PROBLEM STATEMENT: An exact transcript is required of the lines below, from the one containing "At what coordinates" through the very last; leave every picture out of it.

[Stored data]

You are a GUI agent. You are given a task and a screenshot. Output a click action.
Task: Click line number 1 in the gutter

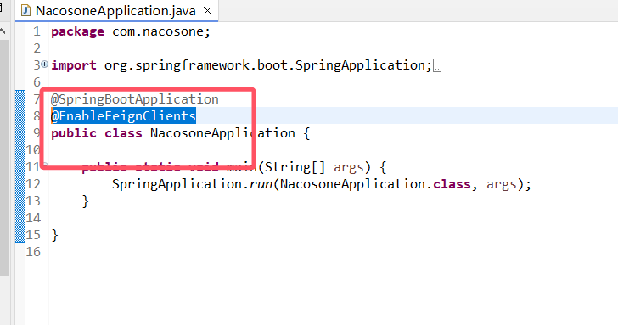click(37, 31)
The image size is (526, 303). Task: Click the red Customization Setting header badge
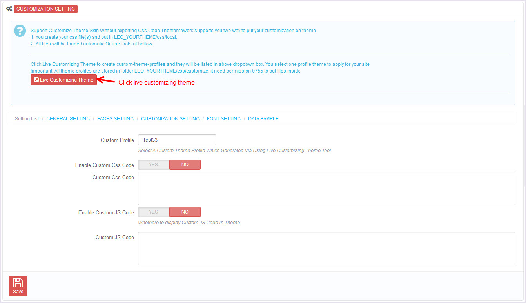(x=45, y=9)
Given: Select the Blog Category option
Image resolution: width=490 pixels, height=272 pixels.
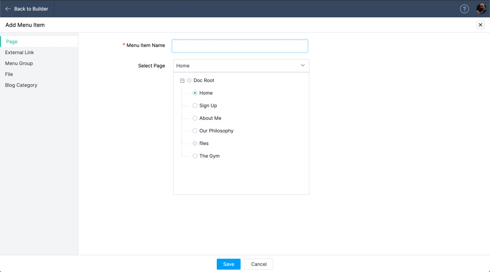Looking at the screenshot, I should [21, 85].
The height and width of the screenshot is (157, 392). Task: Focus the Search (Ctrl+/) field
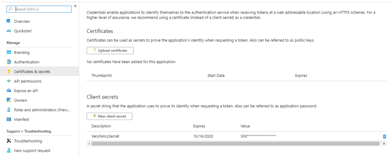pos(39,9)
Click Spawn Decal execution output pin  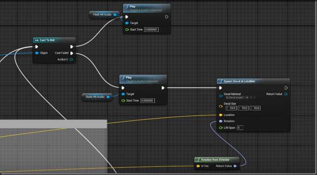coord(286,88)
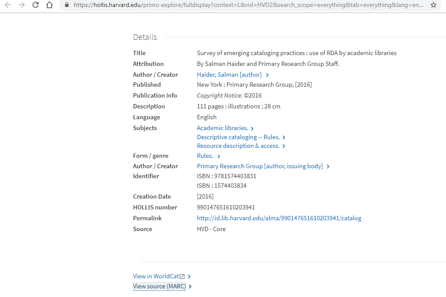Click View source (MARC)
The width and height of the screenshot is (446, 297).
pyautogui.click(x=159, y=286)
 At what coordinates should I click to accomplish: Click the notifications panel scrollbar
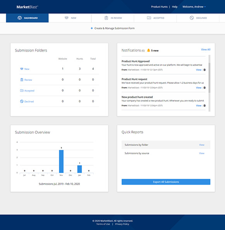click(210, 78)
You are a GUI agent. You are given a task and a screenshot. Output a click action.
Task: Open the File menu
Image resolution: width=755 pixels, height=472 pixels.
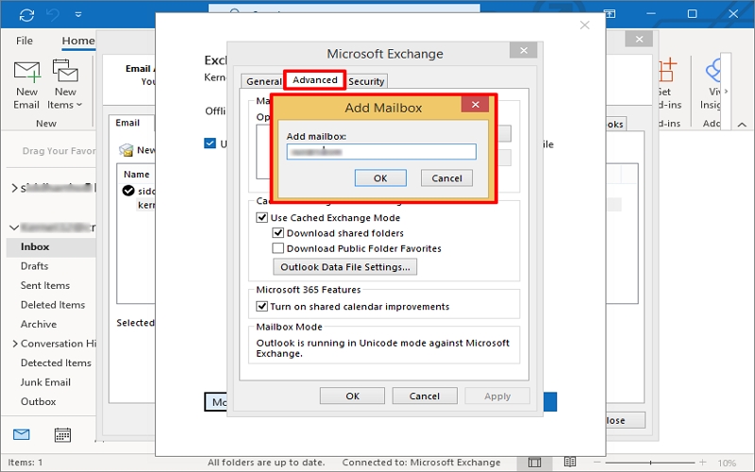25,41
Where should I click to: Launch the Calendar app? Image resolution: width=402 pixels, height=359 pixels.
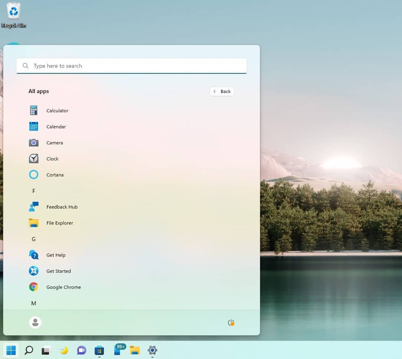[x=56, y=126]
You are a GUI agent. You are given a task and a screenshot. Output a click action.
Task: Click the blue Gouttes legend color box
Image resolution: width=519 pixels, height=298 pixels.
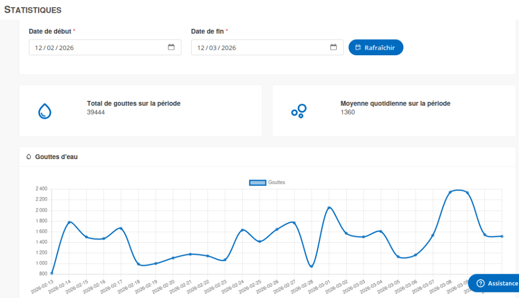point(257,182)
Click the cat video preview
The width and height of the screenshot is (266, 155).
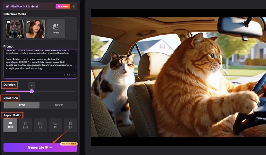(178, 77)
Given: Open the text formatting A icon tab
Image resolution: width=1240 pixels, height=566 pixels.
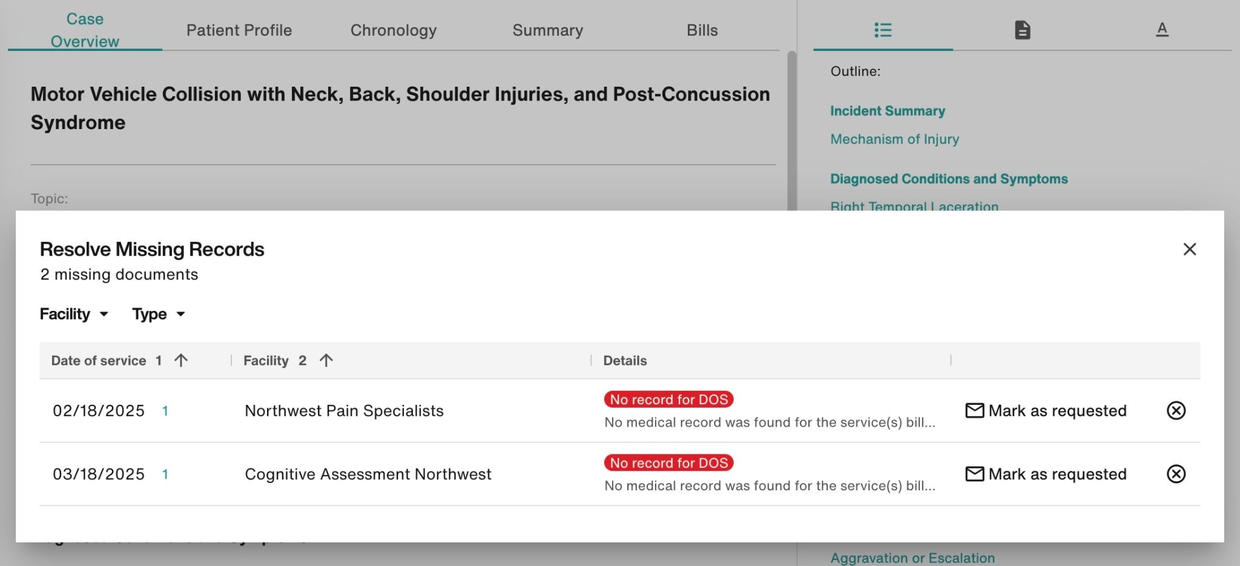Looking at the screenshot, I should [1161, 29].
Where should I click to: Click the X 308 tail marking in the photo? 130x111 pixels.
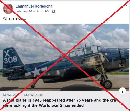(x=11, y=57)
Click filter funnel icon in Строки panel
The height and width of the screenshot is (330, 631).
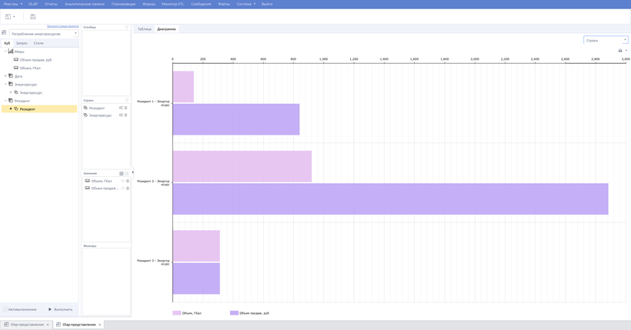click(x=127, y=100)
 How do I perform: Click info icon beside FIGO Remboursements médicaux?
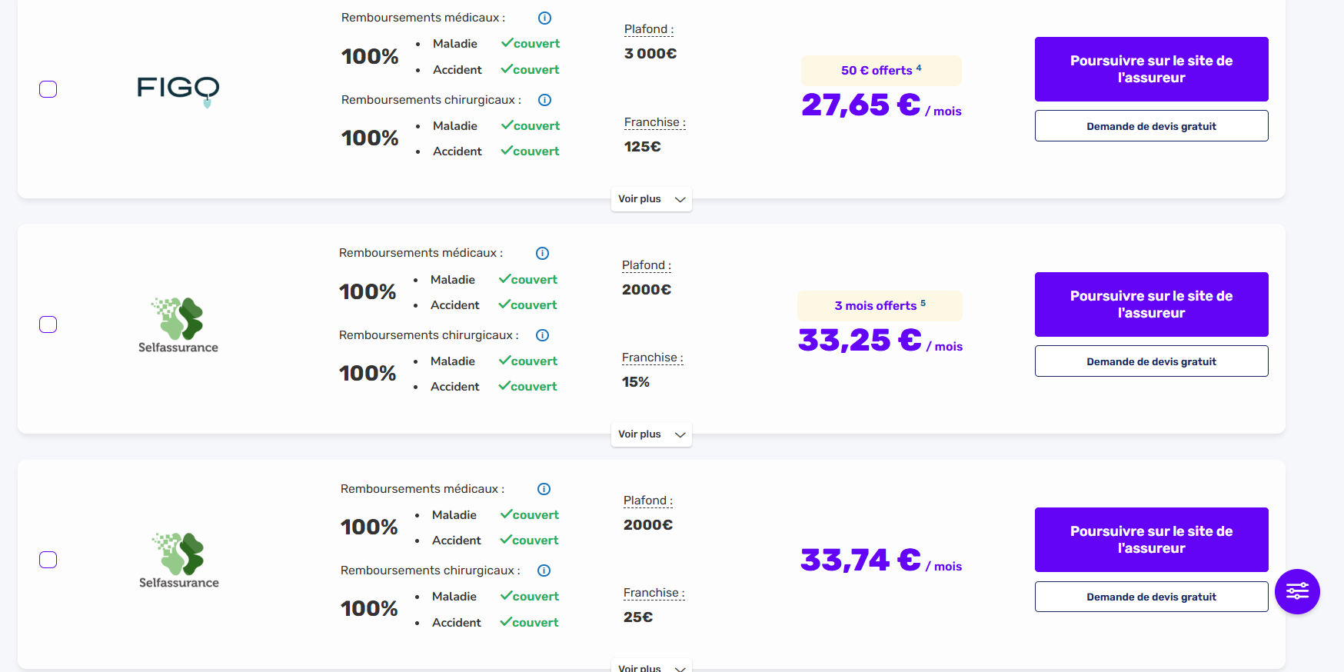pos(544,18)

OUTPUT OF THE EXERCISE:
 At what coordinates should I click to accomplish: Click the notifications panel scrollbar
click(210, 78)
You are a GUI agent. You are given a task and a screenshot. Output a click action.
Task: Open the File menu
Image resolution: width=755 pixels, height=472 pixels.
25,41
Where should I click to: Launch the Calendar app? Image resolution: width=402 pixels, height=359 pixels.
[x=56, y=126]
You are a GUI agent. You are given a task and a screenshot. Output a click action.
Task: Click the blue Gouttes legend color box
Image resolution: width=519 pixels, height=298 pixels.
point(257,182)
Click the cat video preview
The width and height of the screenshot is (266, 155).
(178, 77)
Given: Open the text formatting A icon tab
Image resolution: width=1240 pixels, height=566 pixels.
Looking at the screenshot, I should [1161, 29].
Where should I click to: Click the X 308 tail marking in the photo? 130x111 pixels.
(x=11, y=57)
Click filter funnel icon in Строки panel
The height and width of the screenshot is (330, 631).
click(x=127, y=100)
 How do I perform: Click info icon beside FIGO Remboursements médicaux?
pos(544,18)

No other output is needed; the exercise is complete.